WHAT THE TASK ASKS
Print out the data below with every line intact.

[Items listed in a dataset]

|---|

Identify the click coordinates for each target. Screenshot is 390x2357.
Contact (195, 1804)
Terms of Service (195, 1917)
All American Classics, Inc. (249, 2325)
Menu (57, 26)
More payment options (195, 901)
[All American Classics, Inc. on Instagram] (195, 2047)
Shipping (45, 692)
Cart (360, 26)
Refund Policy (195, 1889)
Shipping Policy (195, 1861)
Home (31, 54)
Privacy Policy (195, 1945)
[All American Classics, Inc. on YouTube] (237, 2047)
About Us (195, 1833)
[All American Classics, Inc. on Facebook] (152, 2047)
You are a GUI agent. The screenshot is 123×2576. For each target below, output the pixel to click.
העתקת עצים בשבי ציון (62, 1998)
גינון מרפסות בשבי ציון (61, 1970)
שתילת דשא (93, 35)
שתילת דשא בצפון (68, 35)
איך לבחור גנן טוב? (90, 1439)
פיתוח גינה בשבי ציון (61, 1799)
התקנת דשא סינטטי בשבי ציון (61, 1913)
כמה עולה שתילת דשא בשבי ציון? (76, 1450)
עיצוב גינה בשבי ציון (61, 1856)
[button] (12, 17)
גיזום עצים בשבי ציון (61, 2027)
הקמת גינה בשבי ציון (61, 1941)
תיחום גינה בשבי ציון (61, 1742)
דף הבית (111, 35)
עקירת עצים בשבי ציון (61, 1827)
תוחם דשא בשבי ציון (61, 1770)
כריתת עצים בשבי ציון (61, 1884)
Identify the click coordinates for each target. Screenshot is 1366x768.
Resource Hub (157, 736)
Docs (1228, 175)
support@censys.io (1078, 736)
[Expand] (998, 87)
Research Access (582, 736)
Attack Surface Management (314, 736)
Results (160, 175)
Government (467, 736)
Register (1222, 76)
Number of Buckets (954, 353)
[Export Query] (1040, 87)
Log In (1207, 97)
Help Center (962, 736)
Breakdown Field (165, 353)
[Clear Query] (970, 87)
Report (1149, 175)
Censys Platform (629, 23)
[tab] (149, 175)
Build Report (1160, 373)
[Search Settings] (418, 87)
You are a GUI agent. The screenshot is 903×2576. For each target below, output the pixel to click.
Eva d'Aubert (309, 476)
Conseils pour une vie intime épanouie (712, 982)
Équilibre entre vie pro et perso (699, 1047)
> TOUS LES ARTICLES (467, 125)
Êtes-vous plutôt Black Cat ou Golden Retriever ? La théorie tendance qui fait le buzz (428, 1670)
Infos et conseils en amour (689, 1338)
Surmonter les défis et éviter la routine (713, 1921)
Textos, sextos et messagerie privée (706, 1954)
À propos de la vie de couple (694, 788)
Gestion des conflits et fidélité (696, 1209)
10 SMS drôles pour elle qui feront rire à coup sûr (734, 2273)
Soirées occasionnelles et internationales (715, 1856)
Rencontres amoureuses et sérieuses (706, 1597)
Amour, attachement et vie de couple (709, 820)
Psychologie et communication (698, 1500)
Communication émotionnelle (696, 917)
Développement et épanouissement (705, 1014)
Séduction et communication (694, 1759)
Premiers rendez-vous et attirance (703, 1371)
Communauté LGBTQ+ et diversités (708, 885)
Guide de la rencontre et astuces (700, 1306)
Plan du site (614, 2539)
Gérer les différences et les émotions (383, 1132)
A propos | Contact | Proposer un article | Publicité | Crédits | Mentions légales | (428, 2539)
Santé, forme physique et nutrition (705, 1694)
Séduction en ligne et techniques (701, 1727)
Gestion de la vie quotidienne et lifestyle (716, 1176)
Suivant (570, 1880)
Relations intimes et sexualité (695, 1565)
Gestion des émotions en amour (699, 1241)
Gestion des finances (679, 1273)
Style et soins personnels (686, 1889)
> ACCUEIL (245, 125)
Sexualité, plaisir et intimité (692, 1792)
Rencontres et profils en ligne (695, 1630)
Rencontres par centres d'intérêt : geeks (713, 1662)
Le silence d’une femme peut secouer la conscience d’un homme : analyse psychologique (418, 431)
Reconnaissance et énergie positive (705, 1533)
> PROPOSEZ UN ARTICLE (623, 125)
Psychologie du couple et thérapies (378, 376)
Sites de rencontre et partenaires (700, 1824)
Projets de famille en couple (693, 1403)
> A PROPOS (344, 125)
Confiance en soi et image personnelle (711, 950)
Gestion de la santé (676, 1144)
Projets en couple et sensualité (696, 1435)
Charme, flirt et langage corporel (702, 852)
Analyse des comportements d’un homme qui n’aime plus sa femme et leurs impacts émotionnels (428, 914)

|---|

SOLUTION FOR THIS PROBLEM
Identify the click coordinates for each target. Screenshot is 390x2357.
Contact (195, 1804)
Terms of Service (195, 1917)
All American Classics, Inc. (249, 2325)
Menu (57, 26)
More payment options (195, 901)
[All American Classics, Inc. on Instagram] (195, 2047)
Shipping (45, 692)
Cart (360, 26)
Refund Policy (195, 1889)
Shipping Policy (195, 1861)
Home (31, 54)
Privacy Policy (195, 1945)
[All American Classics, Inc. on YouTube] (237, 2047)
About Us (195, 1833)
[All American Classics, Inc. on Facebook] (152, 2047)
You are a GUI agent. The screenshot is 123×2576. For each target below, output the pixel to click.
העתקת עצים בשבי ציון (62, 1998)
גינון מרפסות בשבי ציון (61, 1970)
שתילת דשא (93, 35)
שתילת דשא בצפון (68, 35)
איך לבחור גנן טוב? (90, 1439)
פיתוח גינה בשבי ציון (61, 1799)
התקנת דשא סינטטי בשבי ציון (61, 1913)
כמה עולה שתילת דשא בשבי ציון? (76, 1450)
עיצוב גינה בשבי ציון (61, 1856)
[button] (12, 17)
גיזום עצים בשבי ציון (61, 2027)
הקמת גינה בשבי ציון (61, 1941)
תיחום גינה בשבי ציון (61, 1742)
דף הבית (111, 35)
עקירת עצים בשבי ציון (61, 1827)
תוחם דשא בשבי ציון (61, 1770)
כריתת עצים בשבי ציון (61, 1884)
Identify the click coordinates for each target. Screenshot is 1366x768.
Resource Hub (157, 736)
Docs (1228, 175)
support@censys.io (1078, 736)
[Expand] (998, 87)
Research Access (582, 736)
Attack Surface Management (314, 736)
Results (160, 175)
Government (467, 736)
Register (1222, 76)
Number of Buckets (954, 353)
[Export Query] (1040, 87)
Log In (1207, 97)
Help Center (962, 736)
Breakdown Field (165, 353)
[Clear Query] (970, 87)
Report (1149, 175)
Censys Platform (629, 23)
[tab] (149, 175)
Build Report (1160, 373)
[Search Settings] (418, 87)
You are a GUI agent. The screenshot is 903×2576. For each target below, output the pixel to click.
Eva d'Aubert (309, 476)
Conseils pour une vie intime épanouie (712, 982)
Équilibre entre vie pro et perso (699, 1047)
> TOUS LES ARTICLES (467, 125)
Êtes-vous plutôt Black Cat ou Golden Retriever ? La théorie tendance qui fait le buzz (428, 1670)
Infos et conseils en amour (689, 1338)
Surmonter les défis et éviter la routine (713, 1921)
Textos, sextos et messagerie privée (706, 1954)
À propos de la vie de couple (694, 788)
Gestion des conflits et fidélité (696, 1209)
10 SMS drôles pour elle qui feront rire à coup sûr (734, 2273)
Soirées occasionnelles et internationales (715, 1856)
Rencontres amoureuses et sérieuses (706, 1597)
Amour, attachement et vie de couple (709, 820)
Psychologie et communication (698, 1500)
Communication émotionnelle (696, 917)
Développement et épanouissement (705, 1014)
Séduction et communication (694, 1759)
Premiers rendez-vous et attirance (703, 1371)
Communauté LGBTQ+ et diversités (708, 885)
Guide de la rencontre et astuces (700, 1306)
Plan du site (614, 2539)
Gérer les différences et les émotions (383, 1132)
A propos | Contact | Proposer un article | Publicité | Crédits | Mentions légales | (428, 2539)
Santé, forme physique et nutrition (705, 1694)
Séduction en ligne et techniques (701, 1727)
Gestion de la vie quotidienne et lifestyle (716, 1176)
Suivant (570, 1880)
Relations intimes et sexualité (695, 1565)
Gestion des émotions en amour (699, 1241)
Gestion des finances (679, 1273)
Style et soins personnels (686, 1889)
> ACCUEIL (245, 125)
Sexualité, plaisir et intimité (692, 1792)
Rencontres et profils en ligne (695, 1630)
Rencontres par centres d'intérêt : geeks (713, 1662)
Le silence d’une femme peut secouer la conscience d’un homme : analyse psychologique (418, 431)
Reconnaissance et énergie positive (705, 1533)
> PROPOSEZ UN ARTICLE (623, 125)
Psychologie du couple et thérapies (378, 376)
Sites de rencontre et partenaires (700, 1824)
Projets de famille en couple (693, 1403)
> A PROPOS (344, 125)
Confiance en soi et image personnelle (711, 950)
Gestion de la santé (676, 1144)
Projets en couple et sensualité (696, 1435)
Charme, flirt et langage corporel (702, 852)
Analyse des comportements d’un homme qui n’aime plus sa femme et leurs impacts émotionnels (428, 914)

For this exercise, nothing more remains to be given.